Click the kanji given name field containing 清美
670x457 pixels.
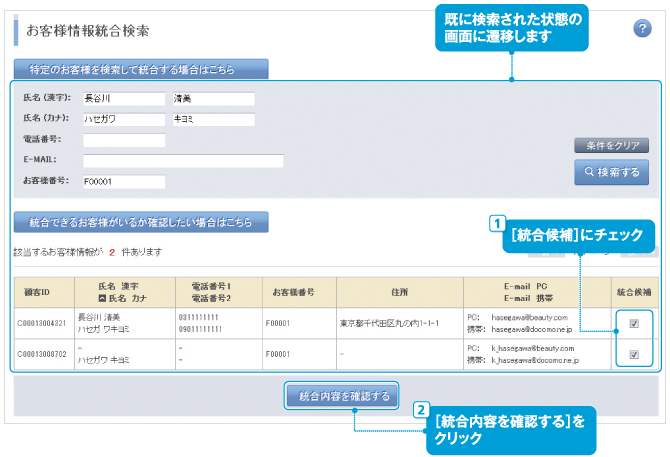[x=213, y=99]
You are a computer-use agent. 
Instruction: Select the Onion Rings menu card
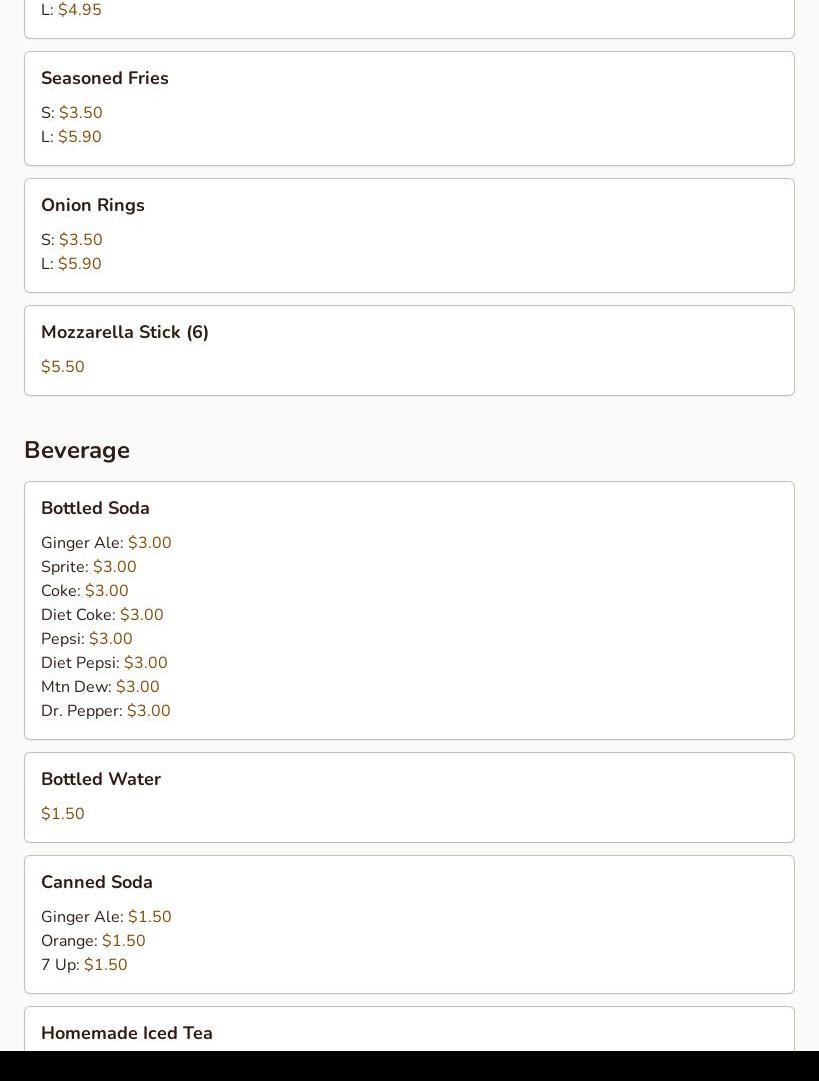[409, 235]
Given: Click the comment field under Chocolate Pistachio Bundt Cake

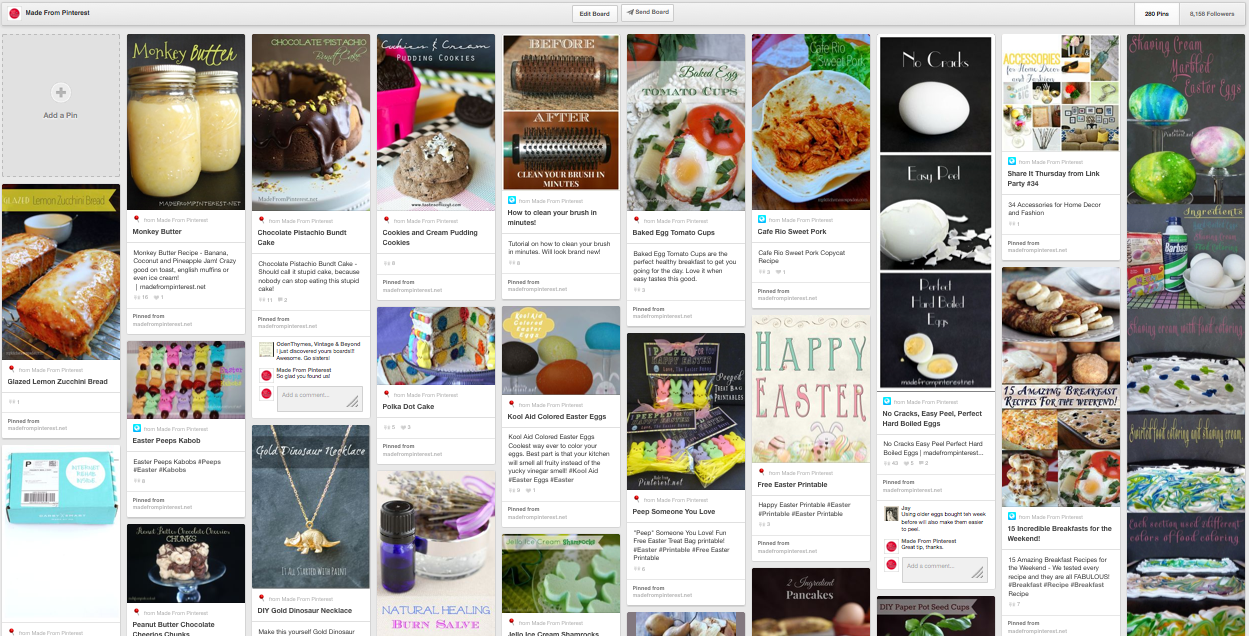Looking at the screenshot, I should (x=320, y=398).
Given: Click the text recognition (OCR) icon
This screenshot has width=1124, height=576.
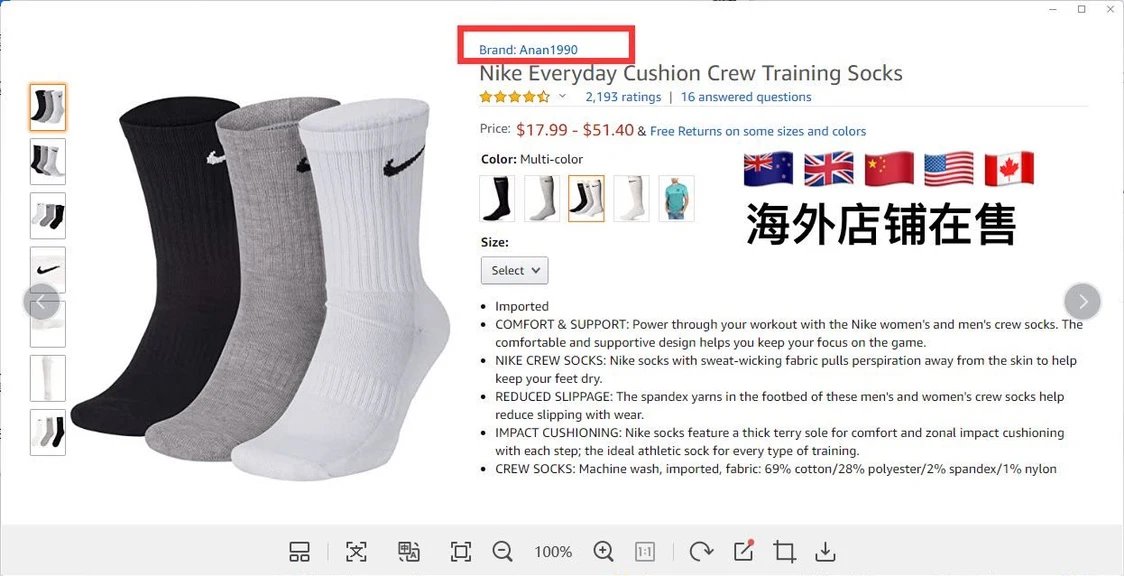Looking at the screenshot, I should (356, 552).
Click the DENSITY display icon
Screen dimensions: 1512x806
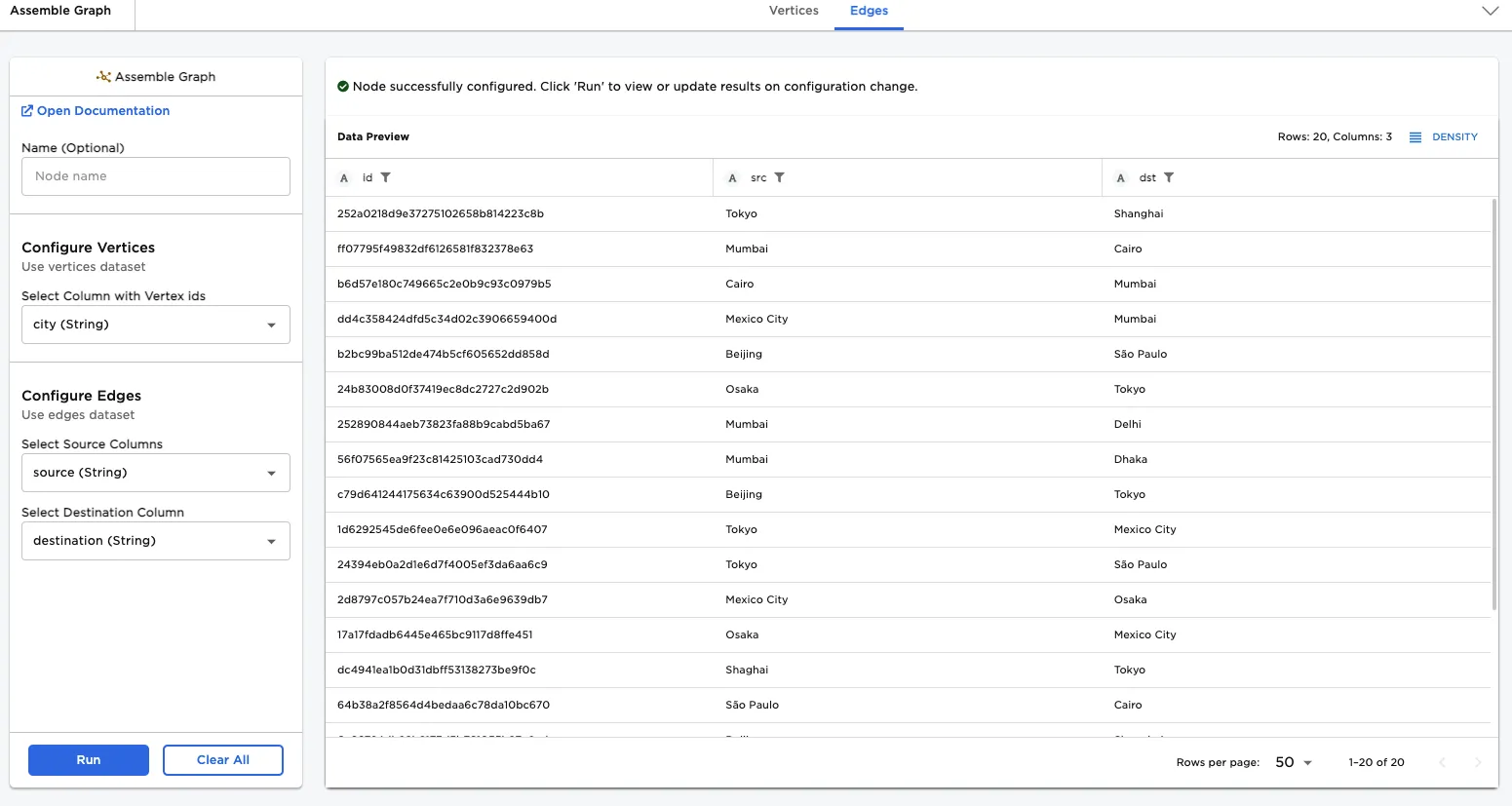[1415, 136]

=-=-=-=-=

Convert the lines from the one containing "Given: Click the comment" through the last line into a JSON array of strings, one string per line, omitting blank lines. Exclude the pictures from the output.

[
  "Given: Click the comment field under Chocolate Pistachio Bundt Cake",
  "Looking at the screenshot, I should (x=320, y=398).",
  "Given: Click the text recognition (OCR) icon",
  "This screenshot has width=1124, height=576.",
  "Looking at the screenshot, I should (356, 552).",
  "Click the DENSITY display icon",
  "Screen dimensions: 1512x806",
  "[1415, 136]"
]